Не отрывая глаз от огня, он сонным или пьяным голосом ответил:
— Сейчас…
Я знал, что он не пьёт, но видел в глазах его пьяную улыбку удовольствия, и меня не удивило, когда он, вполголоса, захлёбываясь словами, начал бормотать:
— Ты гляди, как хитрит, а? Ведь что делает, гляди-ко ты! Так и жрёт, так и жрёт, ну — сила! А малое время спустя назад маленький огонёчек высунулся около трубы, с долото, не больше, и начал долбить, и пошёл козырять. До чего это интересно, пожар, ах, господи…

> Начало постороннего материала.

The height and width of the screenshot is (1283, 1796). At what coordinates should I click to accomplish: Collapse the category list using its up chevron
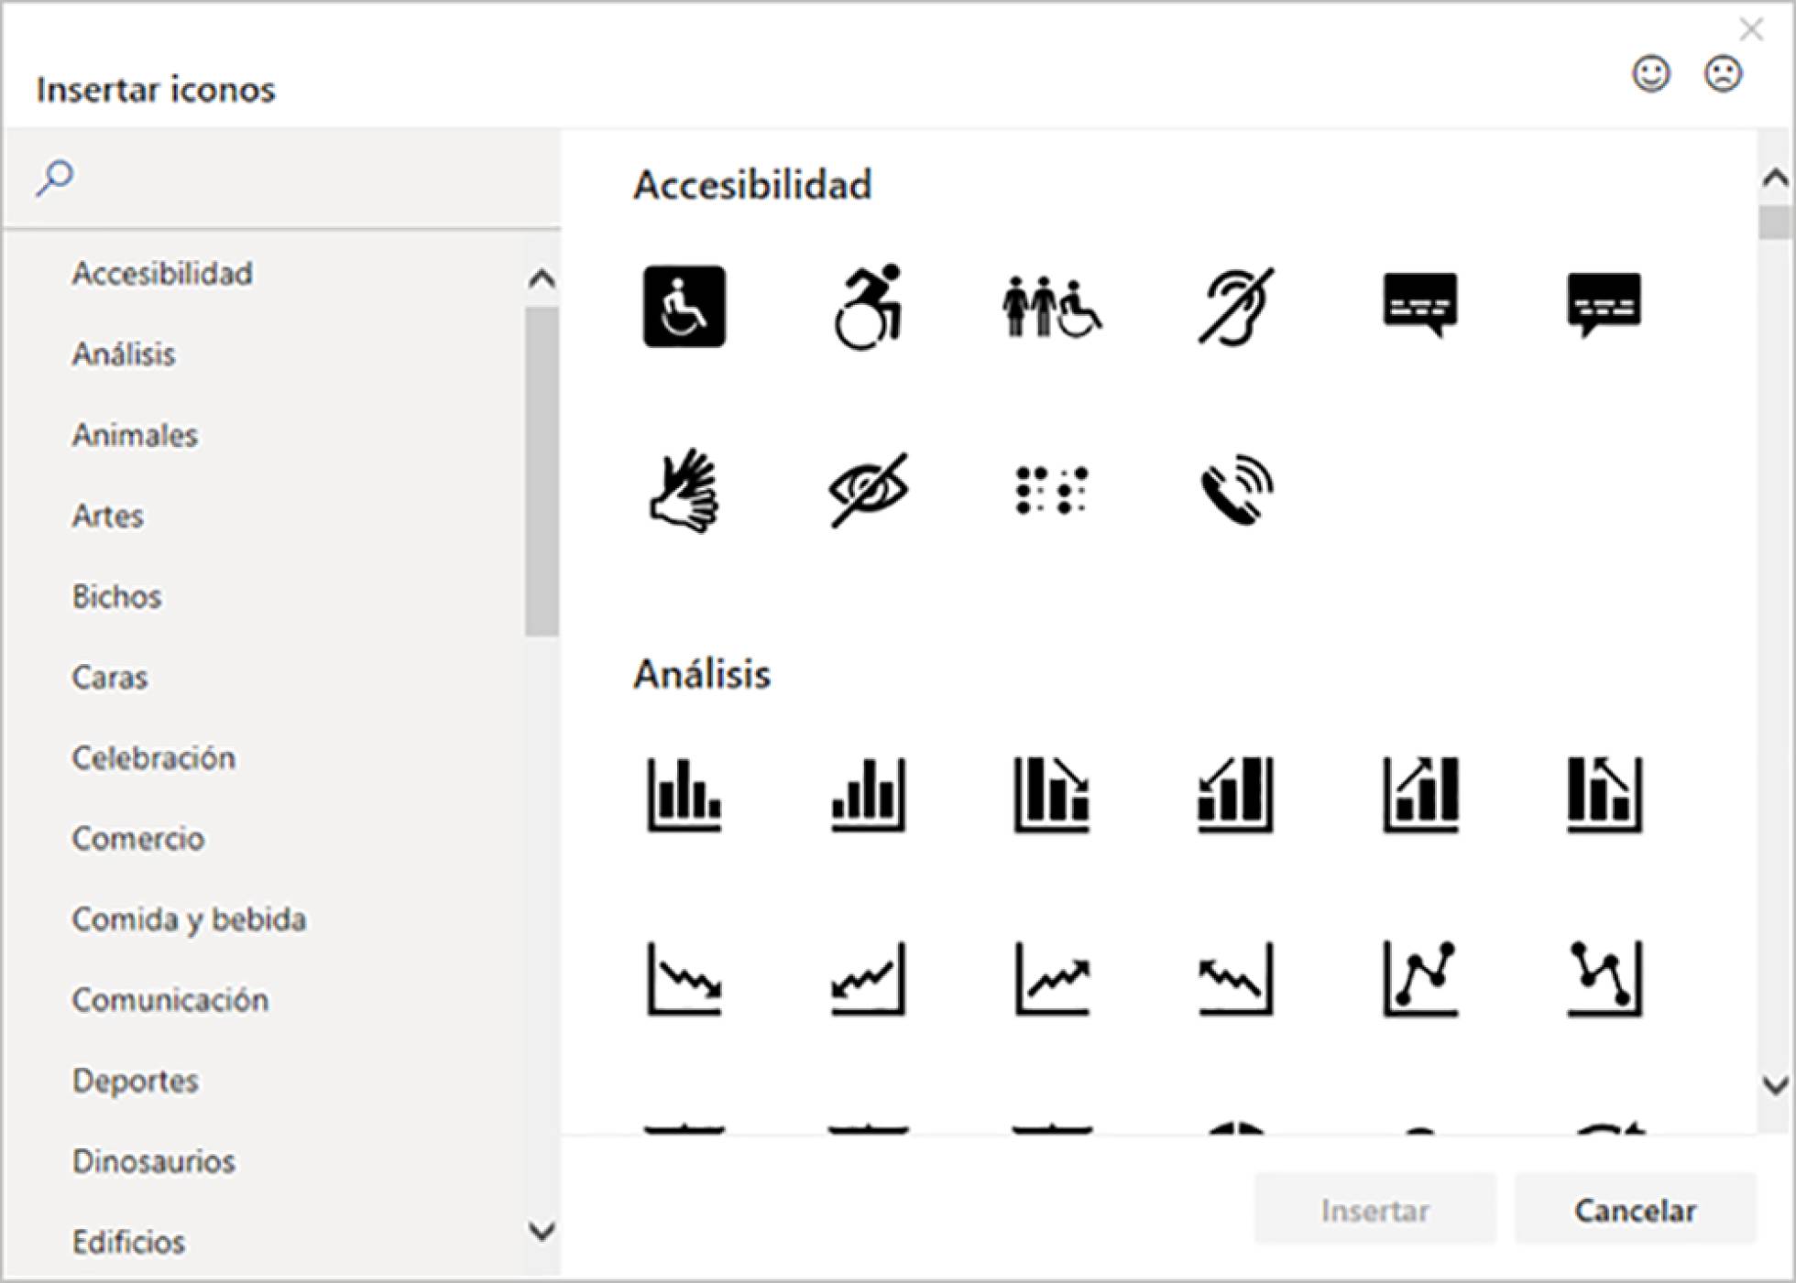pos(542,275)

Он сунул в рот себе свисток и, качаясь на ногах, огласил пустынную площадь режущим уши свистом, замахал кистью руки — торопливо затрещала трещотка. Но глаза его неотрывно смотрели вверх, — там, над крышей, кружились красные и белые снежинки, скоплялся шапкой чёрный, тяжёлый дым.
Лукич ворчал, усмехаясь в бороду:
— Ишь ты, разбойник… Ну, давай будить людей… Давай, что ли…
Мы бегали по площади, стучали в окна и двери, завывая:
— Пожа-ар!
Я чувствовал, что действую энергично, однако — неискренно, а Лукич, постучав в окно, отбегал на средину площади и, задрав голову вверх, кричал с явной радостью:
— Пожа-ар, э-ей!
…Велико очарование волшебной силы огня. Я много наблюдал, как самозабвенно поддаются люди красоте злой игры этой силы, и сам не свободен от влияния её.
Разжечь костёр — для меня всегда наслаждение, и я готов целые сутки так же ненасытно смотреть на огонь, как могу сутки, не уставая, слушать музыку.
Пожар на Суетинском съезде в Нижнем; горят дома над узкой щелью оврага; овраг, разрезав глинистую гору, круто спускается из верхней части города в нижнюю, к Волге. Пожарная команда не могла, по условиям местности, подъехать близко к пожару, машины и бочки воды стоят на съезде, внизу, шланги протянуты вверх по срезу оврага, а сверху падают вниз головни, катятся огненные брёвна. Густая толпа зрителей стоит на другой стороне съезда, оттуда пожар прекрасно виден, но несколько десятков людей спустились вниз, где их сердито ругают пожарные и где падающие по откосу брёвна легко могут переломать им ноги.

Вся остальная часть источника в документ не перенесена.